Ever since the release of our open source single binary “dfuse for EOSIO“, we have received many requests to explain the foundational architecture that it encompasses. In this video, Alex explores the deepmind instrumentation used to exfiltrate data from nodeos, as well as the dfuse data model and the protobuf package it uses.
Hello everyone. In this video of the dfuse architecture overview, we’re gonna dive deeper into the deepmind instrumentation and the dfuse data model.
Now, quick introduction to deepmind. deepmind is the modification — that secret sauce, remember — the modification that we made to nodeos to be able to take data out of the nodeos node and into the dfuse platform, the dfuse data model and services. Which all flow through gRPC endpoints, and all use protobuf definitions, we’re gonna dive into that a little bit.
Now, if you run nodeos, with –deepmind enabled, you will see a lot of information being spewed out and let me show you a little bit how this looks. Because it might be intimidating, but I’ll give you the purpose for that. So if you look at the terminal here, we’re seeing a sample output. And these look even more intimidating when they scroll like that, crazy in your face. But basically, they’re line-based and they exfiltrate all of the things that happen during execution. All the transaction traces, the database changes… And they’re all then, through the reading process, which we call mindreader, linked through that standard output, they’re read. And we slowly build, well, as fast as possible, build a protobuf object, or a Go object, where we stitch these things back together.

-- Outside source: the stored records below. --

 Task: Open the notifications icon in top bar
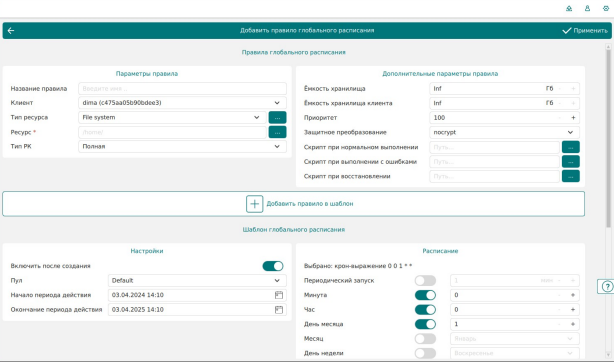tap(569, 8)
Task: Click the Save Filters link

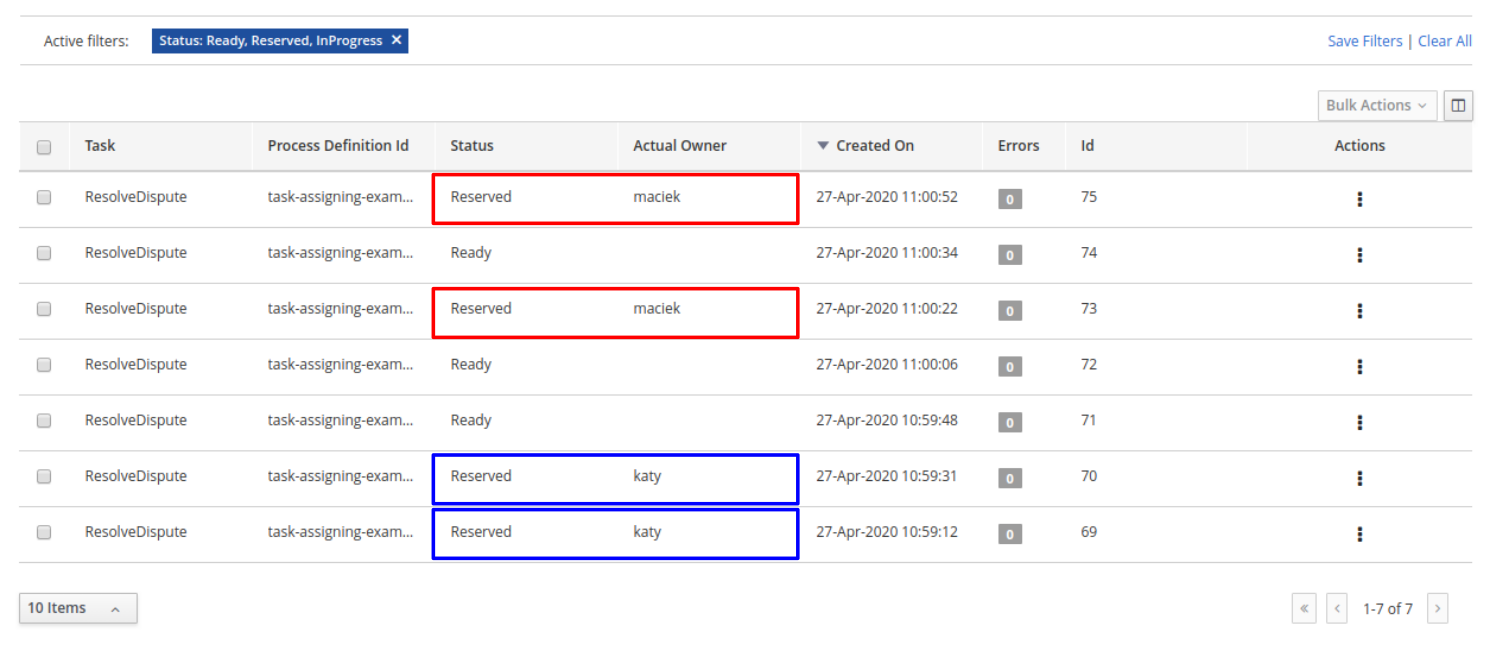Action: [x=1365, y=40]
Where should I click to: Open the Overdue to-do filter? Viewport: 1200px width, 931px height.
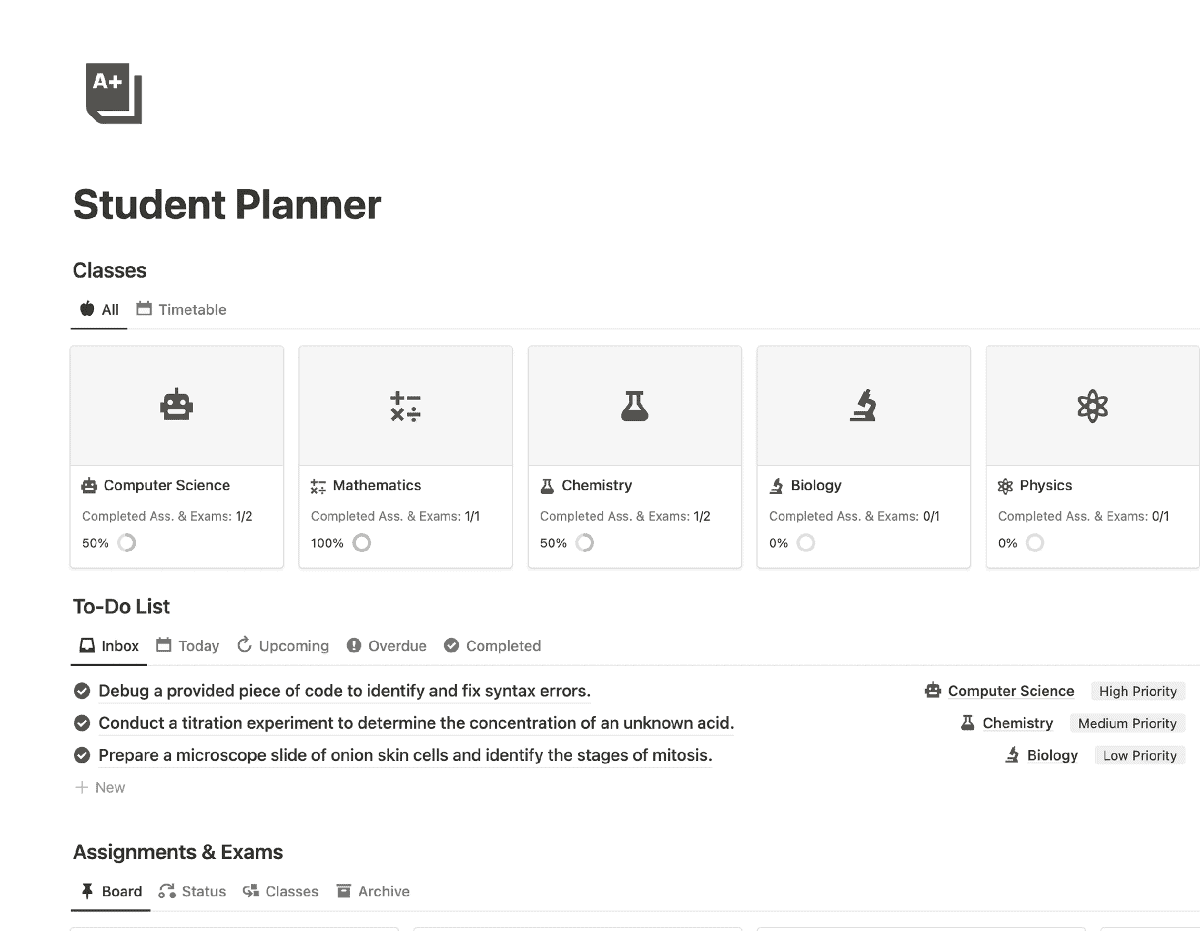pyautogui.click(x=386, y=645)
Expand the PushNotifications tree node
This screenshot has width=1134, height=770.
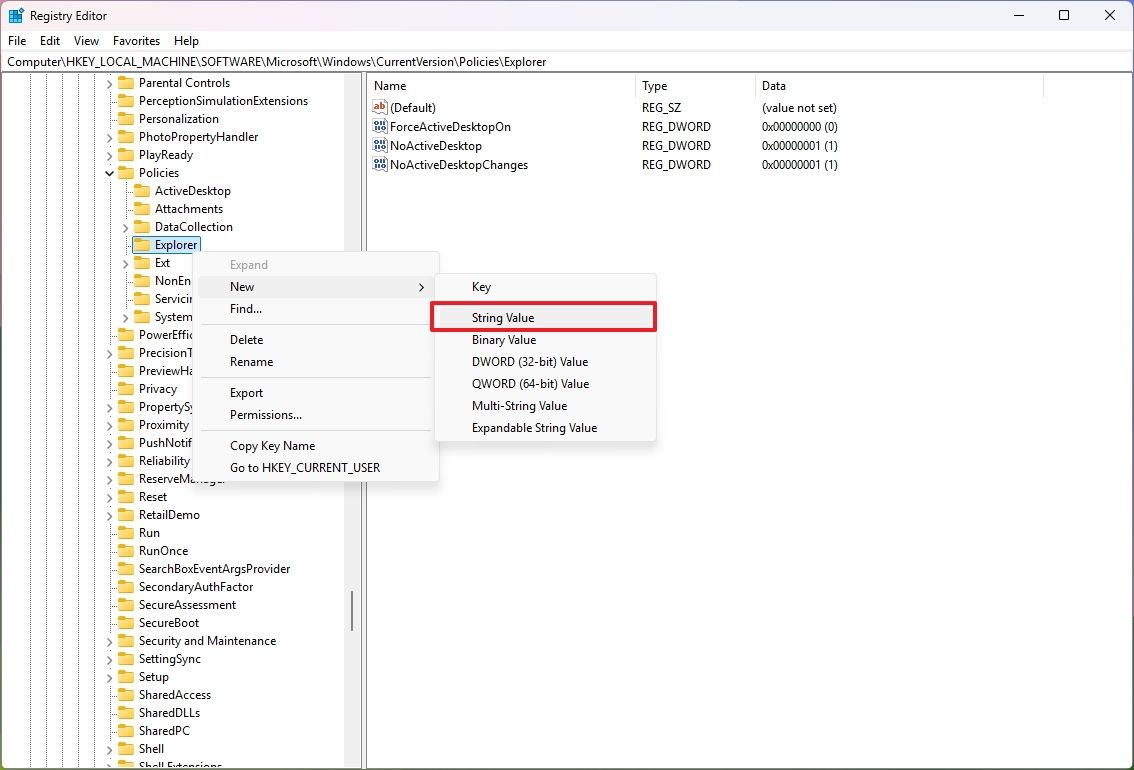tap(110, 442)
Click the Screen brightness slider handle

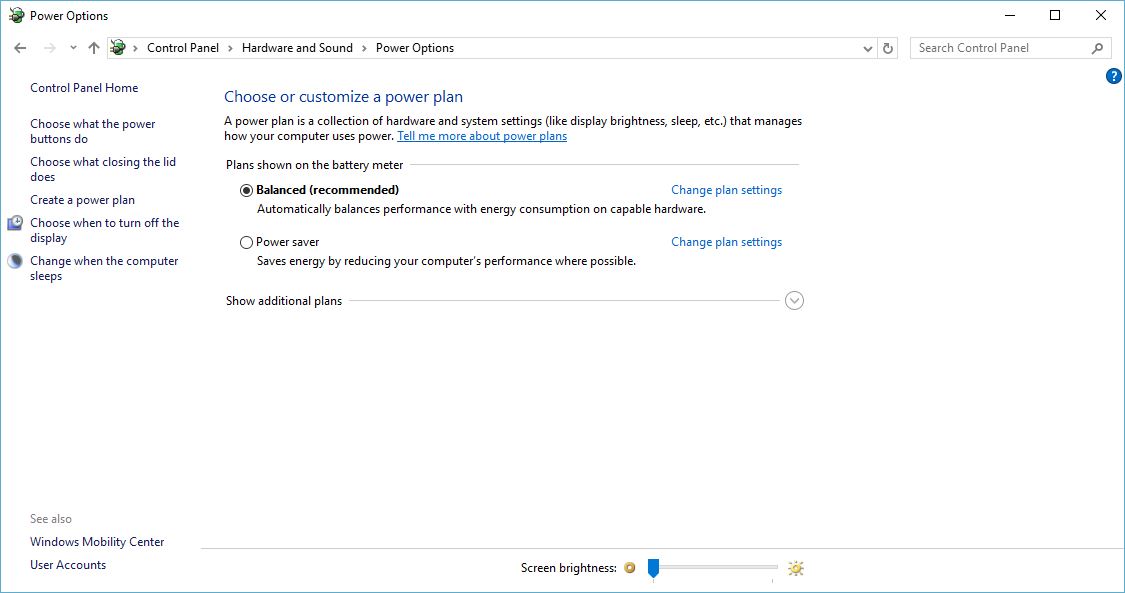pyautogui.click(x=653, y=568)
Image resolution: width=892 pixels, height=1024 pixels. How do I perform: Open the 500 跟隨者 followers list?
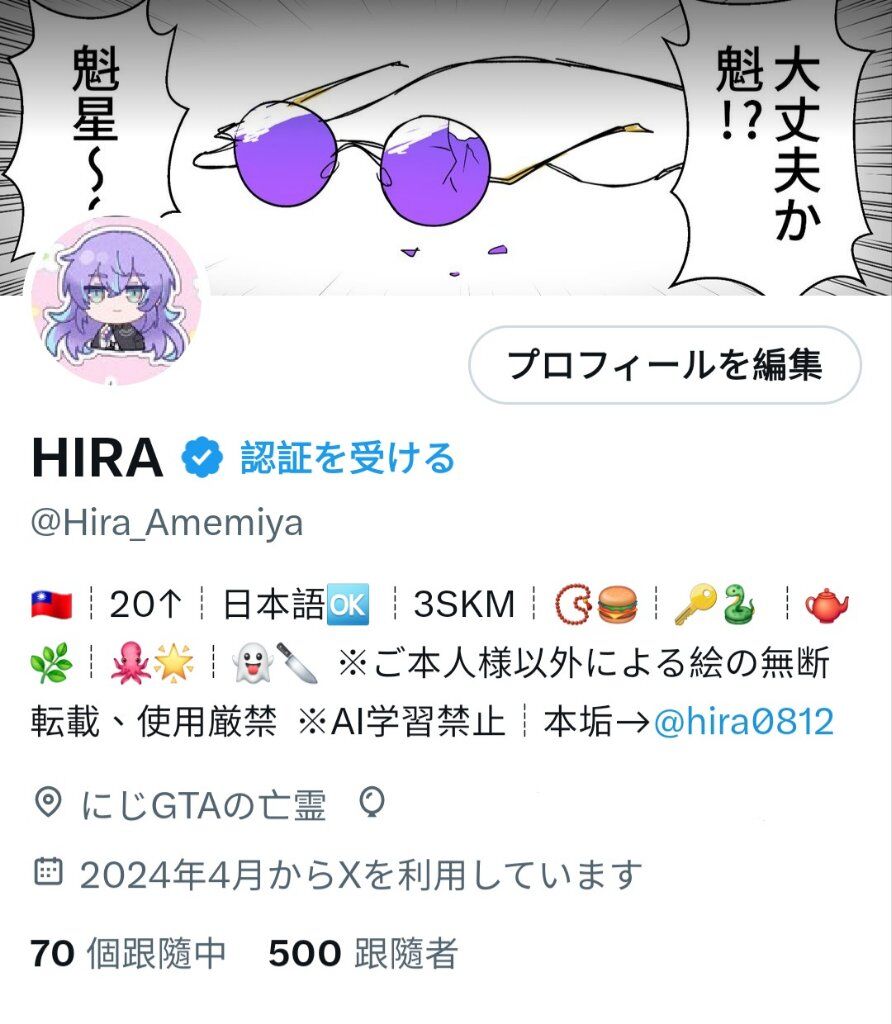tap(363, 953)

Let me show you the code there, it’s called the ConsoleReader. This is the ConsoleReader that slowly builds a block and reads these lines and then accumulates all the transaction traces and puts them in the order of the block. And then, this block object is what flows into the whole system through gRPC, through protobuf definitions. Every system is a streaming gRPC endpoint, so the merger, the relayer, mindreader is the first server of blocks that flows out to eosws, FluxDB, the search indexer and all these things, everyone is fed with blocks in this format, this profobuf. Which is very neat, it has a lot of extensive tooling around. You can use it to plug into all sorts of different languages.
This is the data model and also let me show you quickly the proto definitions here. This is in the package proto-eosio, all the things that are specific to EOSIO and the dfuse stack. There are things that are common to the different implementations, like the search engine calls, and bstream machinery, which we’ll get to in another video. The proto-eosio are things that are specific to EOSIO. You know, the block, and for those who are already well versed in EOSIO you’ll see those producer signatures, this is known stuff like the block state.
And there’s some additional things, like the transaction, the implicit transactions, which you don’t normally see. The rate limiting variables that are extracted in addition to the rest. So these are not things that nodes normally spew out. You don’t have APIs to read these things, but with the instrumentation we built, we can get that, and take decisions that we normally wouldn’t have the information for, like rate limiting.
And the most important thing is the transaction trace. These things are the actual meat of the execution of the chain. And in there, the important bit, action traces, where we actually see, you know, things that you might have actually seen before. The receiver, the action, the time it was elapsed, and whatever side effects it could have caused. The transaction trace will also hold, sort of in a tree fashion, all the actions that occurred, who triggered what, and all that. This is what you get when you query the GraphQL endpoint when you go to eosq and you see those nested things. This is the transaction trace, there you have a list of such transaction traces and a block, and the block is the top-level component that flows through the system.
So, hopefully this gives you a little better understanding of what deepmind is. And also, let me show you this PR, here, that’s the PR that merged inside of nodeos. So it’s coming to the version 2.something, probably higher than 2.0. It’s not in the release by Block.one in 2.0, we do have the releases in our repository so you can get the debian, or for Mac or Linux. The release that are already instrumented with the deepmind. It’s merged into the nodeos codebase now, so you will get it with the next revision. I’m not sure the version that is going to be out by Block.one, we’ll see that. But, it’s gonna have deepmind directly inside it, so you won’t need to install it separately. And you’ll be able to work with dfuse on top, get all the benefits there.